(Stored items)
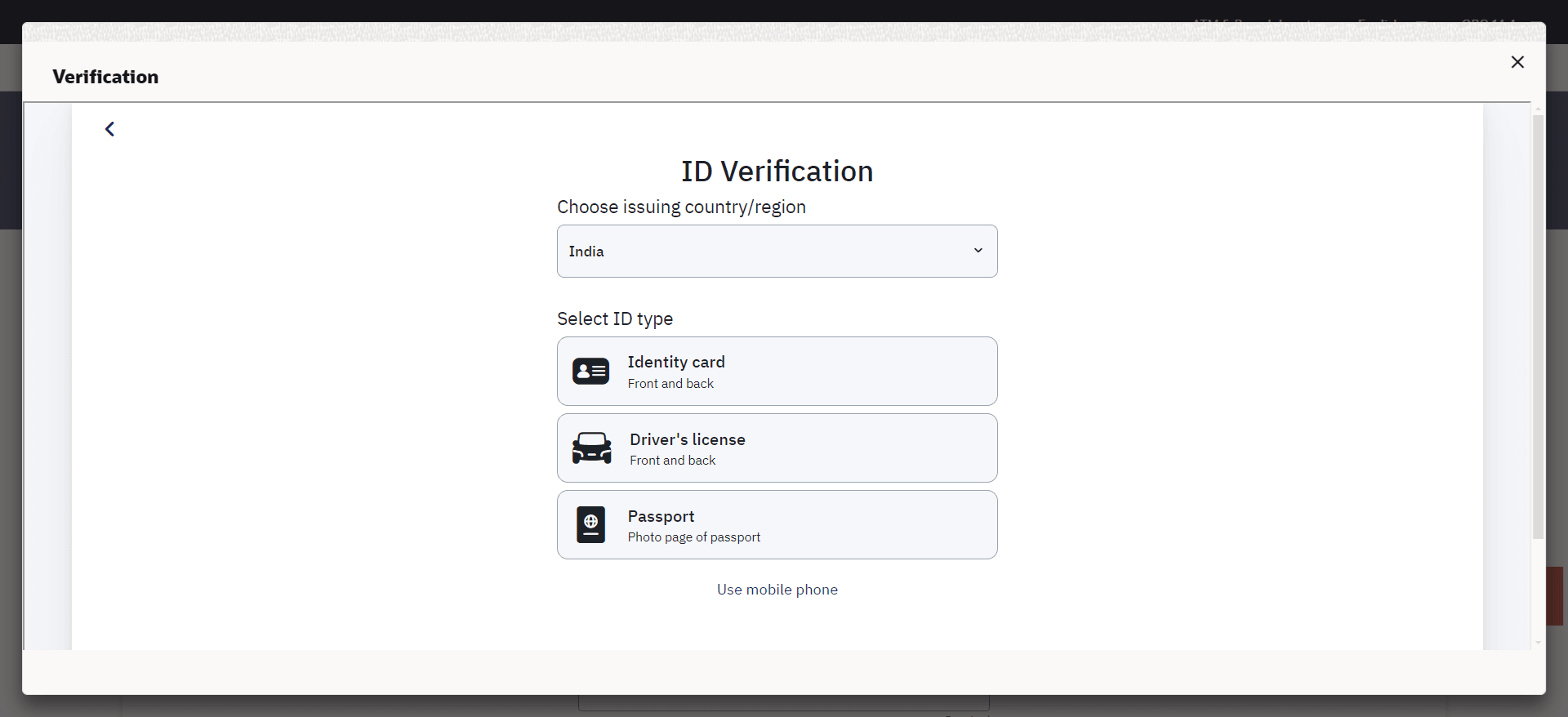Click "Photo page of passport" subtitle
Screen dimensions: 1568x717
tap(693, 537)
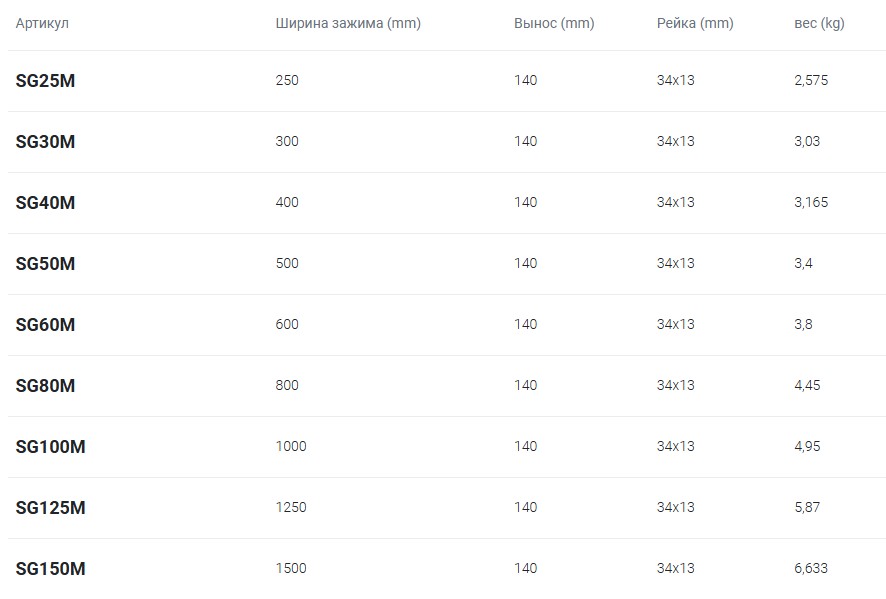
Task: Select the вес (kg) column header
Action: (x=819, y=24)
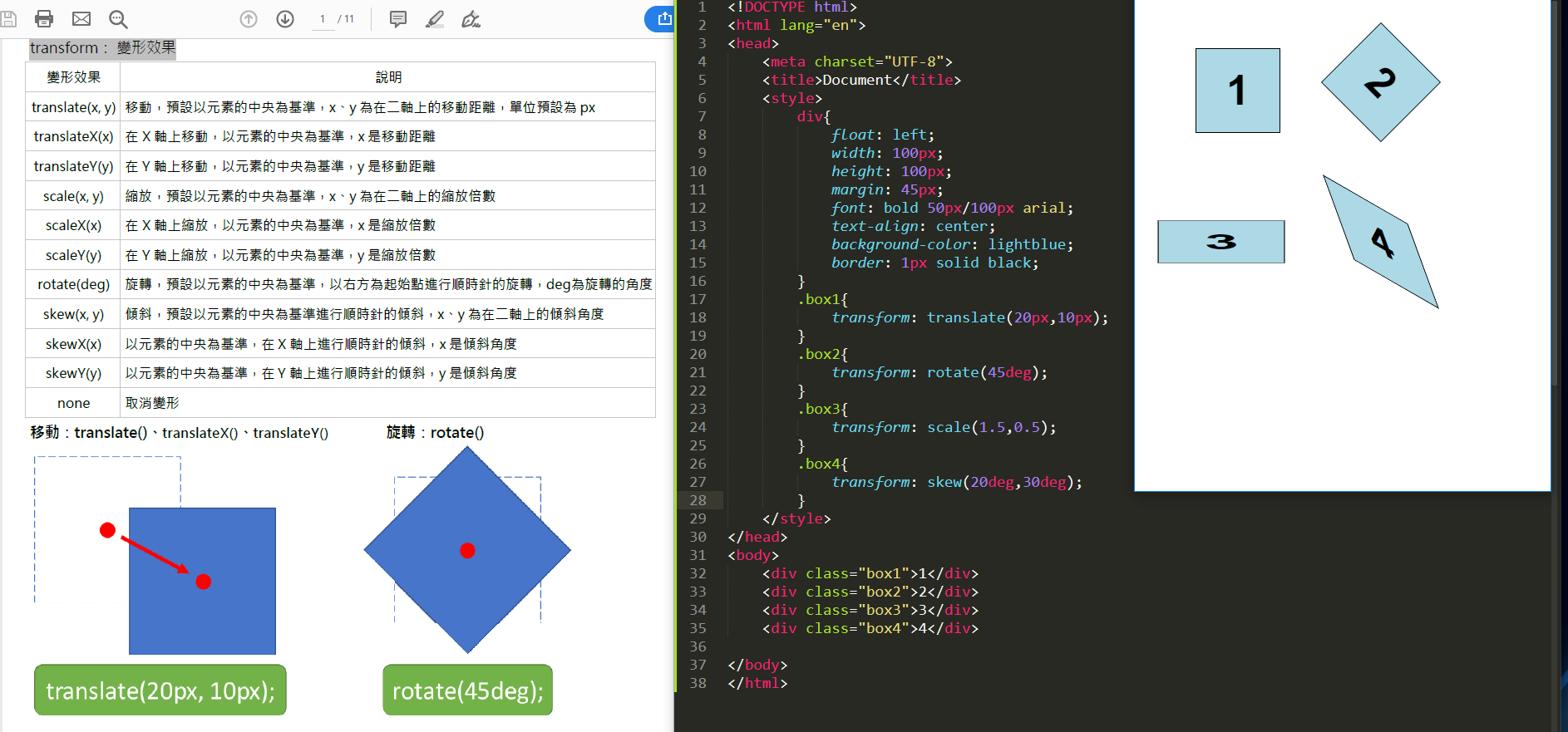Click the green rotate(45deg) label
Image resolution: width=1568 pixels, height=732 pixels.
point(467,690)
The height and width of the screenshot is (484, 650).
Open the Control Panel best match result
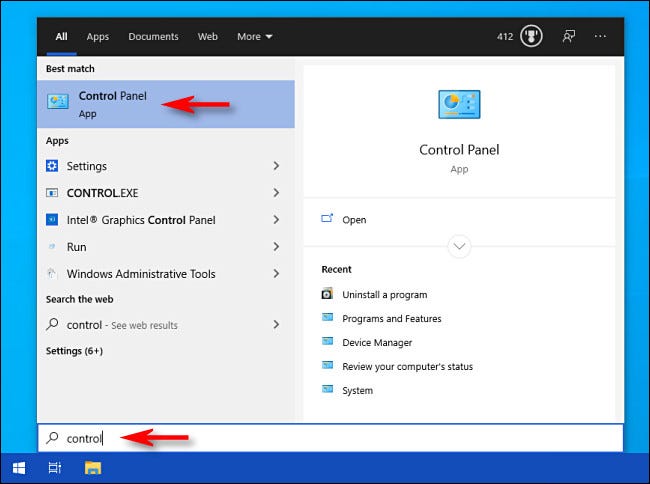point(110,104)
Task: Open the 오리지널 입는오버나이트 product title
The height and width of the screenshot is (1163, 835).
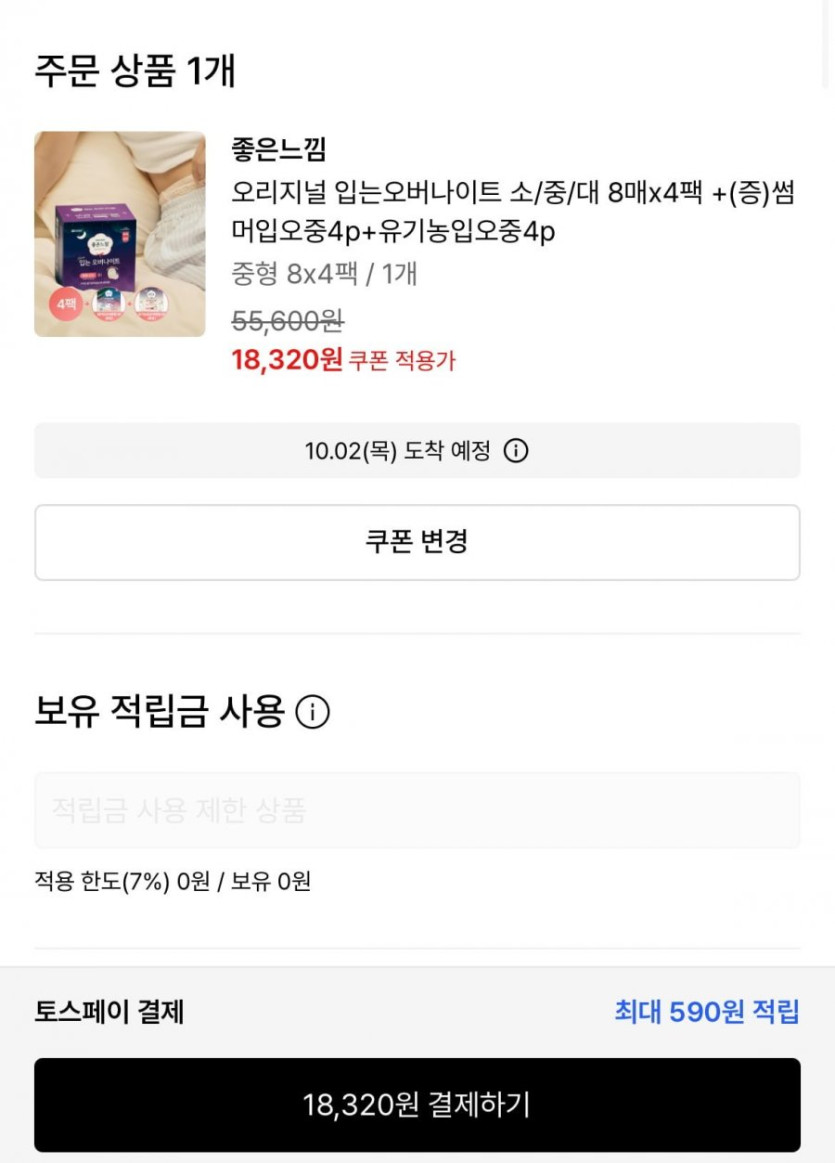Action: pyautogui.click(x=513, y=212)
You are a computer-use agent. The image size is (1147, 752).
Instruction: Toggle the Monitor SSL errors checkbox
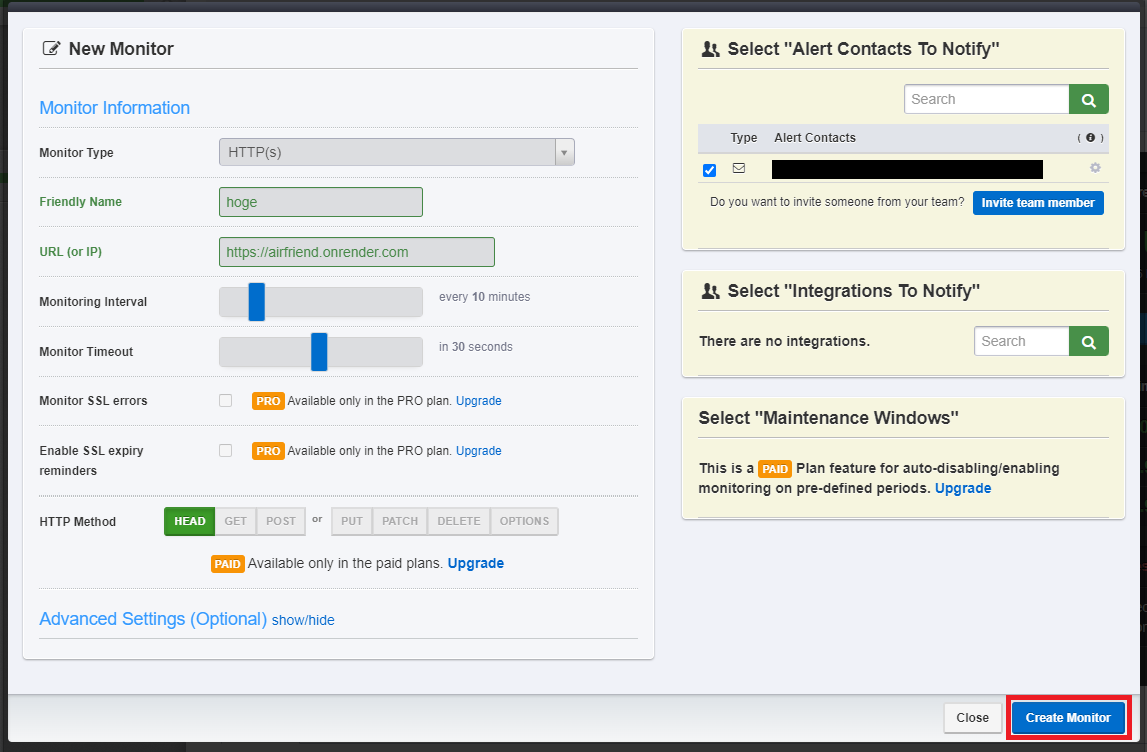click(225, 401)
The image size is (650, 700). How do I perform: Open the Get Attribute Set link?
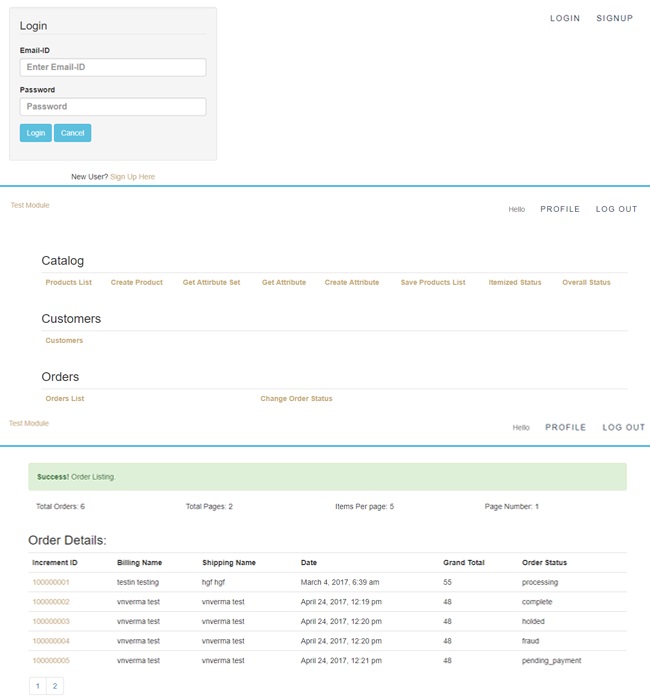point(211,283)
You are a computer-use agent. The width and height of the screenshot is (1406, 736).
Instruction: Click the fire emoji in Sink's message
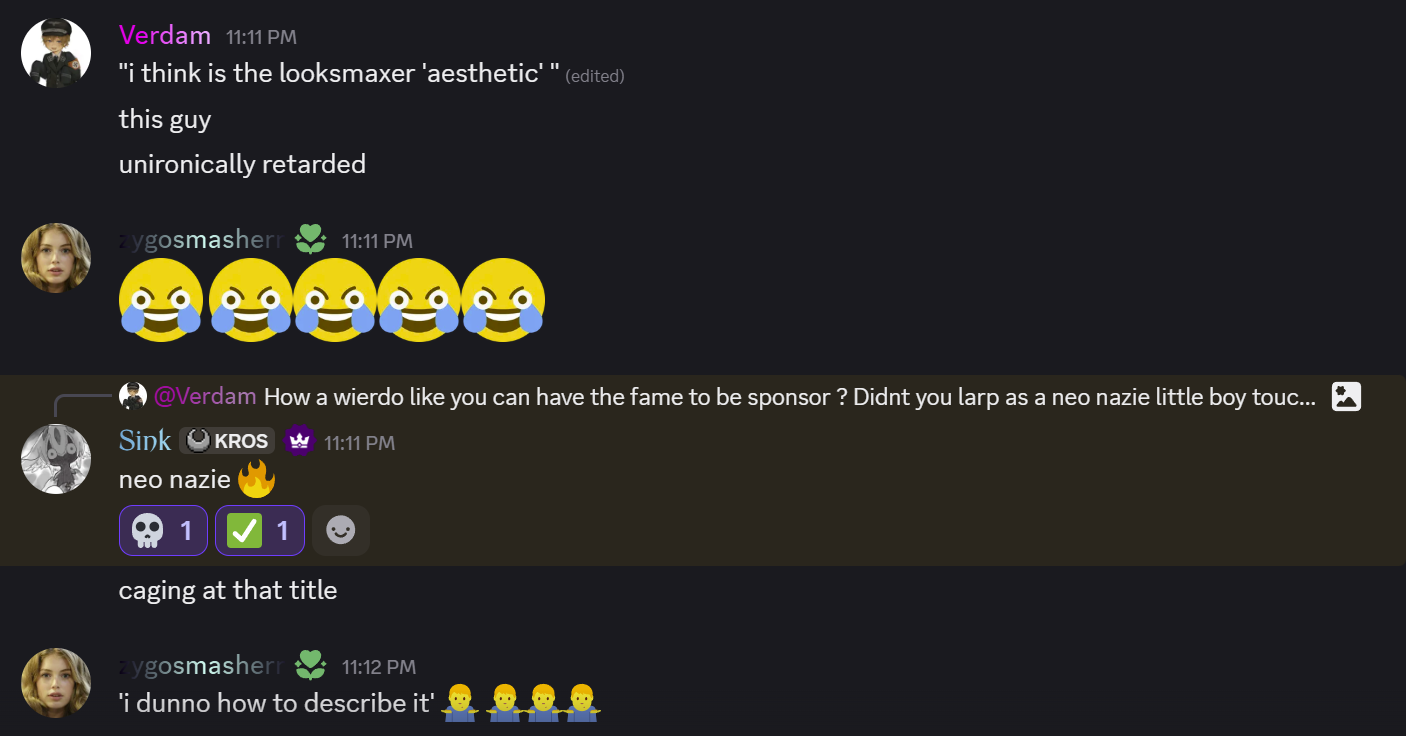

» PROBLEM STATEMENT: A word-for-word copy of the lines from the one containing "The height and width of the screenshot is (1163, 835)." through the last line of the records is what is wanted, without pictures and without any other line.

» ANSWER AREA:
The height and width of the screenshot is (1163, 835).
Action: pyautogui.click(x=513, y=212)
You are a computer-use agent. The image size is (1147, 752).
Instruction: Toggle the Monitor SSL errors checkbox
click(225, 401)
The image size is (650, 700). How do I perform: Open the Get Attribute Set link?
point(211,283)
You are a computer-use agent. The width and height of the screenshot is (1406, 736).
Instruction: Click the fire emoji in Sink's message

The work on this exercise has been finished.